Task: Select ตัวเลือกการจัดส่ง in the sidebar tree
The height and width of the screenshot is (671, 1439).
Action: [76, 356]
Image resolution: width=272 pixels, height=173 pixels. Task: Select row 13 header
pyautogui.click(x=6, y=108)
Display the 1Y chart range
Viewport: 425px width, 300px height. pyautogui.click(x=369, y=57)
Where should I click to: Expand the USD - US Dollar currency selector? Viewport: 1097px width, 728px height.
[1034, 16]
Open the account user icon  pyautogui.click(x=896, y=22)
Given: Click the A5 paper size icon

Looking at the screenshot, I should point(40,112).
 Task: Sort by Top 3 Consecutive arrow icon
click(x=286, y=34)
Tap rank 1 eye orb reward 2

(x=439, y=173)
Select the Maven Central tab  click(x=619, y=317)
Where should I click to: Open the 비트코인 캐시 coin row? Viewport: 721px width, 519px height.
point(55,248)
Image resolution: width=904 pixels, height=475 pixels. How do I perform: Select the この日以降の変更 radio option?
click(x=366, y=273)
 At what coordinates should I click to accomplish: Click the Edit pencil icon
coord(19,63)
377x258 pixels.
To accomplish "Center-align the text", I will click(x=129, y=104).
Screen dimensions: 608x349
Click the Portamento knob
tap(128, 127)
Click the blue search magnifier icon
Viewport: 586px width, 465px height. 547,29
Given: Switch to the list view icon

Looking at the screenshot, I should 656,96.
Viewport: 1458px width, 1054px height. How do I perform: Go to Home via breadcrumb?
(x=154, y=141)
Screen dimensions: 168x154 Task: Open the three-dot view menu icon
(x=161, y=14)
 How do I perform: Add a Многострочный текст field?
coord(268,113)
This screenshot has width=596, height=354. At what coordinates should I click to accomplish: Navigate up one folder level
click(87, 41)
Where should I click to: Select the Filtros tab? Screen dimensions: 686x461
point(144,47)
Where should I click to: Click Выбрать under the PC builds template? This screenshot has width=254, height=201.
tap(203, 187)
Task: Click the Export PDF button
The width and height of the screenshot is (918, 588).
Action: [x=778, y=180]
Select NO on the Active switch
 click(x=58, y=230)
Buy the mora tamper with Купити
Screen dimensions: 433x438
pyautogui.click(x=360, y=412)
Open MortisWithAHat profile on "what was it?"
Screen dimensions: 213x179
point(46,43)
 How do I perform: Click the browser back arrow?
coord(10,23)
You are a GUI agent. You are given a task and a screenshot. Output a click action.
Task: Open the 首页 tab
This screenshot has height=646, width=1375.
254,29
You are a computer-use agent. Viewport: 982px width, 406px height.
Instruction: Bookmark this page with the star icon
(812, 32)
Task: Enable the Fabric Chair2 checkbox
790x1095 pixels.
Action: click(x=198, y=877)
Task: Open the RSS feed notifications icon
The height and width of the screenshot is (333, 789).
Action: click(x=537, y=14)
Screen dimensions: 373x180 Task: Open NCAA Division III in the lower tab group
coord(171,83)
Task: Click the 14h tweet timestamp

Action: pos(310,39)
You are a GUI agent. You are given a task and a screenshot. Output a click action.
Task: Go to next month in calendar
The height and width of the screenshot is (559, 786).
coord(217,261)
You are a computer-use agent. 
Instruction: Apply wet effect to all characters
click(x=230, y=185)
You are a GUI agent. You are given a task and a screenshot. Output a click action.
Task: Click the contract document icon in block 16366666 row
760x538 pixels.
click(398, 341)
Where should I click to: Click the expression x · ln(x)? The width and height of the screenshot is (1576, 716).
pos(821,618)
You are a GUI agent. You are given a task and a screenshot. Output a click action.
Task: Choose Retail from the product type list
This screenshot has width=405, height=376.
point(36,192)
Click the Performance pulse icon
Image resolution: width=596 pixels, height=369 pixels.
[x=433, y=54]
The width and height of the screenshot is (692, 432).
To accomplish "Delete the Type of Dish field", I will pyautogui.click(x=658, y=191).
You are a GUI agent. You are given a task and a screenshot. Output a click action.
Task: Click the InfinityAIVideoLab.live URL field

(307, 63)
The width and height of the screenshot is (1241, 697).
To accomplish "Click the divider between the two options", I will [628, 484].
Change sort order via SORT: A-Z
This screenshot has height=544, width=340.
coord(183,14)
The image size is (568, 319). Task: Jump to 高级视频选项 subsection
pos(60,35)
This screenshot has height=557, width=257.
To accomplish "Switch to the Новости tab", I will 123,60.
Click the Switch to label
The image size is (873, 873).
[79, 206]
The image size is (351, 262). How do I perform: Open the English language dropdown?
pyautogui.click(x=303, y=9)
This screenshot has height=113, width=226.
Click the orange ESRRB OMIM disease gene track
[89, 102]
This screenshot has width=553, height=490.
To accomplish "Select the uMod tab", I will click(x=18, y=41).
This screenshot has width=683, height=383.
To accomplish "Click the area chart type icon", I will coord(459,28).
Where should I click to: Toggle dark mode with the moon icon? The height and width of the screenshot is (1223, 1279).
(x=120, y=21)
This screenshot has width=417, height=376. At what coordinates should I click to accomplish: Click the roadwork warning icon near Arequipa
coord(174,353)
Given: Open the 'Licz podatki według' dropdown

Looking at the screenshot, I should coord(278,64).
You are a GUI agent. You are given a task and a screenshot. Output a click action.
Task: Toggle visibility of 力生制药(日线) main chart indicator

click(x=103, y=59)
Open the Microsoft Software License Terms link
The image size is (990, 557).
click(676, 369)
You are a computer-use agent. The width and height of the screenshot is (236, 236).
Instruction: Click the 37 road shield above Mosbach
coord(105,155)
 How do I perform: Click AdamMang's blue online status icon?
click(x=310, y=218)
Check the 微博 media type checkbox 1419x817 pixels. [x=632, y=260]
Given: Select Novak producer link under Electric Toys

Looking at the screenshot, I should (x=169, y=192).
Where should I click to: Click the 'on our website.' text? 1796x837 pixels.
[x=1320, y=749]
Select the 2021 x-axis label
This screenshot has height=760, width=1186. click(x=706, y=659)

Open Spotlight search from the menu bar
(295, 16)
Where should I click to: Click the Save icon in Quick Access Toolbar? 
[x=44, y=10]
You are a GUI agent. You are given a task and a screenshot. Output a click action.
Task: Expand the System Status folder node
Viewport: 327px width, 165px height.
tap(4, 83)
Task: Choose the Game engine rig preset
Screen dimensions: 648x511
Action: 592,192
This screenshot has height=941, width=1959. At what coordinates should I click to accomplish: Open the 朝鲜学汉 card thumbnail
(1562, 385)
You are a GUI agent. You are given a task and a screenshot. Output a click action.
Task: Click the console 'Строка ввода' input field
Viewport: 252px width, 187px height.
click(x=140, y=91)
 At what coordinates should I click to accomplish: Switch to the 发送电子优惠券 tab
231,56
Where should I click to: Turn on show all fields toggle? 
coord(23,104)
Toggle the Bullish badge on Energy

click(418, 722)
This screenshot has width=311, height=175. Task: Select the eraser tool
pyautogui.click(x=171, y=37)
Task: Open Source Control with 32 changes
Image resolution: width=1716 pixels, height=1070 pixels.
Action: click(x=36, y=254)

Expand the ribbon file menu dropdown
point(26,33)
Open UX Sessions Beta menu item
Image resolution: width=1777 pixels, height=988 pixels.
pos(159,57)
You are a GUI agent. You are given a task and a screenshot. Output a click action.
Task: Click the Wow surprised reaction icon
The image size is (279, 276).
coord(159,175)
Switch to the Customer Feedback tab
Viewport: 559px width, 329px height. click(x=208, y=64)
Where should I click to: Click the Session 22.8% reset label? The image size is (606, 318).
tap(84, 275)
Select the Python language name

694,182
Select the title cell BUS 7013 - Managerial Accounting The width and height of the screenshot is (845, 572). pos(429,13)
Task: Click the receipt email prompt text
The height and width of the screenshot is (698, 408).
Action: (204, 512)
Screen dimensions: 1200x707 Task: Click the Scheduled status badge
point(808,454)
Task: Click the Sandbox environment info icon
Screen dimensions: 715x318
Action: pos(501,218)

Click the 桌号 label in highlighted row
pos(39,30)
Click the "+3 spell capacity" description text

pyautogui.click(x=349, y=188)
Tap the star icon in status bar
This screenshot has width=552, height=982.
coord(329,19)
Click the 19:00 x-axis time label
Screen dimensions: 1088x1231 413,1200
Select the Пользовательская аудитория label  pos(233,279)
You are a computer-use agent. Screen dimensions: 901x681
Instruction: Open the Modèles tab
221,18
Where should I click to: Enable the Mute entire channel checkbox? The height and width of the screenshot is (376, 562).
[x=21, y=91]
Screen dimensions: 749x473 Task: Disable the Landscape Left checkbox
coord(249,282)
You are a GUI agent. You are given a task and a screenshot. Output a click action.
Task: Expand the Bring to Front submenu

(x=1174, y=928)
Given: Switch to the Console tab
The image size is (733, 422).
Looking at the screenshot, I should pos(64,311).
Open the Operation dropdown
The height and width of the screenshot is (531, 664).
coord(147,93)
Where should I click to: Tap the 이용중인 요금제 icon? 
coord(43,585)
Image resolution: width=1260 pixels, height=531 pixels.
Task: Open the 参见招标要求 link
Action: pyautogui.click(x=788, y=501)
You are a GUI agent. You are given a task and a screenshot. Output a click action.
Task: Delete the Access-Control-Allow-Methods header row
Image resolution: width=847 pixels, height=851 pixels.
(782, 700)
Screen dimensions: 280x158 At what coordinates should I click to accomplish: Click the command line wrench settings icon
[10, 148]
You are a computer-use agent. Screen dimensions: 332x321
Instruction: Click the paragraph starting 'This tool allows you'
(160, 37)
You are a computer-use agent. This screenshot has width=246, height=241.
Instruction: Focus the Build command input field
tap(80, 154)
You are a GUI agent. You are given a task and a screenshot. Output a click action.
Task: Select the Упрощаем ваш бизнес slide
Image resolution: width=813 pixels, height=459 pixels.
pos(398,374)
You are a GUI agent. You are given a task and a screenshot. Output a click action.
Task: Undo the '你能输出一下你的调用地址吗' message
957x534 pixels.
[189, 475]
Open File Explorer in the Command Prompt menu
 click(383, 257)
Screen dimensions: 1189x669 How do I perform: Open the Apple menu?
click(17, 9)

WHAT YOU ARE ASKED TO DO: Lines above with "Delete" in them are the ones to copy.

SOLUTION TO THIS PROBLEM:
To accomplish "Delete the Type of Dish field", I will pyautogui.click(x=658, y=191).
Task: Delete the Access-Control-Allow-Methods header row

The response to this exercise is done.